_WHAT IS REQUIRED_: Arrange the records from the line with "Where should I click to: Open" up to and including the line with "coord(853,24)" as a numbered list, leaving out blank lines.
════
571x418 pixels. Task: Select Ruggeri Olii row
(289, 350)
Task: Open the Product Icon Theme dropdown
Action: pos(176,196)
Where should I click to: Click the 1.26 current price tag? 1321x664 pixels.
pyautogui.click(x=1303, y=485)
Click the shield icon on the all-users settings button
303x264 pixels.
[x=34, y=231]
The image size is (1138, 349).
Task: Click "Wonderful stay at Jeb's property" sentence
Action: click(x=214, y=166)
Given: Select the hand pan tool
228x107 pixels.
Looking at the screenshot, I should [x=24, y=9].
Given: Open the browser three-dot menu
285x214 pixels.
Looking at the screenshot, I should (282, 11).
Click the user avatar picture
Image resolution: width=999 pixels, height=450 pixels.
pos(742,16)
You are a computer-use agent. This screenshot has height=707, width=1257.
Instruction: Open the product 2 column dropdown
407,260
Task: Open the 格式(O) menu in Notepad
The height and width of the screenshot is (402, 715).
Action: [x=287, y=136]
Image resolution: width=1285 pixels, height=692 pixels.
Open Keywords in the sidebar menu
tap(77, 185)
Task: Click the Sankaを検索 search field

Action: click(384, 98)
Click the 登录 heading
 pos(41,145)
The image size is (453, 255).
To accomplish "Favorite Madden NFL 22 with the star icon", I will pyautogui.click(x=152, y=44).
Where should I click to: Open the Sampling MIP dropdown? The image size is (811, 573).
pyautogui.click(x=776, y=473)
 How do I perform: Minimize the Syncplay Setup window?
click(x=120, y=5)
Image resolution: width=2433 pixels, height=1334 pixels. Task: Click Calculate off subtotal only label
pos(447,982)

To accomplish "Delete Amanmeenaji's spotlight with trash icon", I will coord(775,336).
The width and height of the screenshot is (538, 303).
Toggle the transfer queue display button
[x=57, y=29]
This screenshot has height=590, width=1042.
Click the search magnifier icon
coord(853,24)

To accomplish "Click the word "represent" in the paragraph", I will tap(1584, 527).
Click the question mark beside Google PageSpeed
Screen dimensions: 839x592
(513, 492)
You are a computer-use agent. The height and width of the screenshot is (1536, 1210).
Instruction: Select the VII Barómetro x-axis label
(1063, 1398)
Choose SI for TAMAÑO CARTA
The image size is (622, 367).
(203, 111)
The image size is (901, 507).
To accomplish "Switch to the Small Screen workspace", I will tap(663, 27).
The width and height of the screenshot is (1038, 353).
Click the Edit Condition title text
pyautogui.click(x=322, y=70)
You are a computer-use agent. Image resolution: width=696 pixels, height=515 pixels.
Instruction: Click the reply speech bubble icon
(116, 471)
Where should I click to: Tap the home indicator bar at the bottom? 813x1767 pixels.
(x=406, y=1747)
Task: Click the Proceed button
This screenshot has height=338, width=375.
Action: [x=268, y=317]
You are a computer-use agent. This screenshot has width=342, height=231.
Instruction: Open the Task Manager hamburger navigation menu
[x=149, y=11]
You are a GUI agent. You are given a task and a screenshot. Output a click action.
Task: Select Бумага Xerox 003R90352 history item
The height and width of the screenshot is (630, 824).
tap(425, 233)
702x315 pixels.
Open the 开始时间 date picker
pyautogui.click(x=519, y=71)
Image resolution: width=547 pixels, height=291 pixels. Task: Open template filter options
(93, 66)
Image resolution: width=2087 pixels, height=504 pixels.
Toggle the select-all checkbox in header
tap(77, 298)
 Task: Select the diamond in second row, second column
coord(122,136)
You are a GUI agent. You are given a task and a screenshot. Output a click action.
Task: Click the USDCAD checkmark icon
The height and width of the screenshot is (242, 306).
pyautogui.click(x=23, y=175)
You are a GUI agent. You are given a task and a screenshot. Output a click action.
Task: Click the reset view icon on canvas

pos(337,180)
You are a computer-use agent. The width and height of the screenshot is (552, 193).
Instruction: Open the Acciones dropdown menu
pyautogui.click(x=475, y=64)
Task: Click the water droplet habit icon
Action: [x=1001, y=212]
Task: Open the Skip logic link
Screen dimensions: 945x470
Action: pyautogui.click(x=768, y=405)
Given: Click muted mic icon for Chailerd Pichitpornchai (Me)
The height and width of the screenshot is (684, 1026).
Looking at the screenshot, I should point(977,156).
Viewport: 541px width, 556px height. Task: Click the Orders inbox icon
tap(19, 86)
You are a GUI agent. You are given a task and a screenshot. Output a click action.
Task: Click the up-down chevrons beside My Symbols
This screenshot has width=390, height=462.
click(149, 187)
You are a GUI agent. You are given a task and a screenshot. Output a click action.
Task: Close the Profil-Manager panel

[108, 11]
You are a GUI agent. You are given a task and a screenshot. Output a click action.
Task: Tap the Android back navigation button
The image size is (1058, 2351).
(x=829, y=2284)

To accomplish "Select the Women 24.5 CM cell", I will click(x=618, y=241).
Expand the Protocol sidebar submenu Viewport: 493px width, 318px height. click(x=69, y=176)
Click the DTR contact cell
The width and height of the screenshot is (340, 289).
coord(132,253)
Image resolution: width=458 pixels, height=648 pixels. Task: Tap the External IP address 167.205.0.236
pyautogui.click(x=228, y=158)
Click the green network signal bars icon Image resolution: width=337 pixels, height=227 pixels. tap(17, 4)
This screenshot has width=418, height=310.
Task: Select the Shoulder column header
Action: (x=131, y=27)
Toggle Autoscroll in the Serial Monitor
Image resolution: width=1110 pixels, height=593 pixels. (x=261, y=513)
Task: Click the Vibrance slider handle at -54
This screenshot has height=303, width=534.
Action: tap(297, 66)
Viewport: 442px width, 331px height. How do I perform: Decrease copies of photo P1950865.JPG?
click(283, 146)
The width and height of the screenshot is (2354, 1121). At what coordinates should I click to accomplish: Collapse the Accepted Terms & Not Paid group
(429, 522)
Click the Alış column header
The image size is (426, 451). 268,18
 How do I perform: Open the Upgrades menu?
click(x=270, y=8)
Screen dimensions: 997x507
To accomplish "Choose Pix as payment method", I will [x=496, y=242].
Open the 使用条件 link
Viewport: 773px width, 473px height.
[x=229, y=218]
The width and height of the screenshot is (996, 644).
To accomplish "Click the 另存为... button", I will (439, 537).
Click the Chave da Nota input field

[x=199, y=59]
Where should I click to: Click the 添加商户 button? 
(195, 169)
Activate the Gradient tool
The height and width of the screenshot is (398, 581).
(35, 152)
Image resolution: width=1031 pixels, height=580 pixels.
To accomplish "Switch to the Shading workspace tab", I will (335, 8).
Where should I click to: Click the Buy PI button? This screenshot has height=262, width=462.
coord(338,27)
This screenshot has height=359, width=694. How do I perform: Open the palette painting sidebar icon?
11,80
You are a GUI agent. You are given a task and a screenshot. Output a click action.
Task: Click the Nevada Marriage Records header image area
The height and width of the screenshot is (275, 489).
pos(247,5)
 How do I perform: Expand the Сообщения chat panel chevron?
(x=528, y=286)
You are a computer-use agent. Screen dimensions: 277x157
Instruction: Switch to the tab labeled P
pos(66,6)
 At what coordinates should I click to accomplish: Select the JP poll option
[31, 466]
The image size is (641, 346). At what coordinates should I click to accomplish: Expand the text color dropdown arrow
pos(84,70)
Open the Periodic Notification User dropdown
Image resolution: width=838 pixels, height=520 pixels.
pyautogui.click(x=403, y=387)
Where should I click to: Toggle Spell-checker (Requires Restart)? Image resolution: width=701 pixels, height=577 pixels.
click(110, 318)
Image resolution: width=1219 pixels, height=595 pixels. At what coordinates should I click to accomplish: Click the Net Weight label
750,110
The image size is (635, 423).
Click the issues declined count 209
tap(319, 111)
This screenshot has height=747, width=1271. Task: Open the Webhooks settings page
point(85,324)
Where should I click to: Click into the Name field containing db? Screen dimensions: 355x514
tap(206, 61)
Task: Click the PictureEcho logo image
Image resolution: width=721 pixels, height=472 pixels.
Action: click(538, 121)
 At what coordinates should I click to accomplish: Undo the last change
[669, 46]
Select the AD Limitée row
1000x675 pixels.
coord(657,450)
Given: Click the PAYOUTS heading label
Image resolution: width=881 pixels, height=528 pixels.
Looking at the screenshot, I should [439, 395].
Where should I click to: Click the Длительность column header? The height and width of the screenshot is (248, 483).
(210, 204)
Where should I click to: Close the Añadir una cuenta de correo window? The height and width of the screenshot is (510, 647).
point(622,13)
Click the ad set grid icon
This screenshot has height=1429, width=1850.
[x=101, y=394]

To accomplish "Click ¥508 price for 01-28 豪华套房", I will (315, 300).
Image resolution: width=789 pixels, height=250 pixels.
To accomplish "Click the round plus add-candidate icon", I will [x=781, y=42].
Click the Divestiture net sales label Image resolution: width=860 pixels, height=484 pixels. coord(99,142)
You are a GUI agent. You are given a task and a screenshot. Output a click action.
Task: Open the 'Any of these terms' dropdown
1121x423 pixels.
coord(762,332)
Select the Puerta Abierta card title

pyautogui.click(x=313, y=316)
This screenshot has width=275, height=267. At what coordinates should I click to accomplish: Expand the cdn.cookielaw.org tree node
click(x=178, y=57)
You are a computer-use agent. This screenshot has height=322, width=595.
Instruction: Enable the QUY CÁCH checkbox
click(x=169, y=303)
════
_ANSWER TO THE TASK_:
1. Where should I click to: Open the Sampling MIP dropdown? The image size is (811, 573).
2. pyautogui.click(x=776, y=473)
3.  How do I perform: Minimize the Syncplay Setup window?
4. click(x=120, y=5)
5. Image resolution: width=2433 pixels, height=1334 pixels. Task: Click Calculate off subtotal only label
6. pos(447,982)
7. To accomplish "Delete Amanmeenaji's spotlight with trash icon", I will coord(775,336).
8. The width and height of the screenshot is (538, 303).
9. Toggle the transfer queue display button
10. [x=57, y=29]
11. This screenshot has height=590, width=1042.
12. Click the search magnifier icon
13. coord(853,24)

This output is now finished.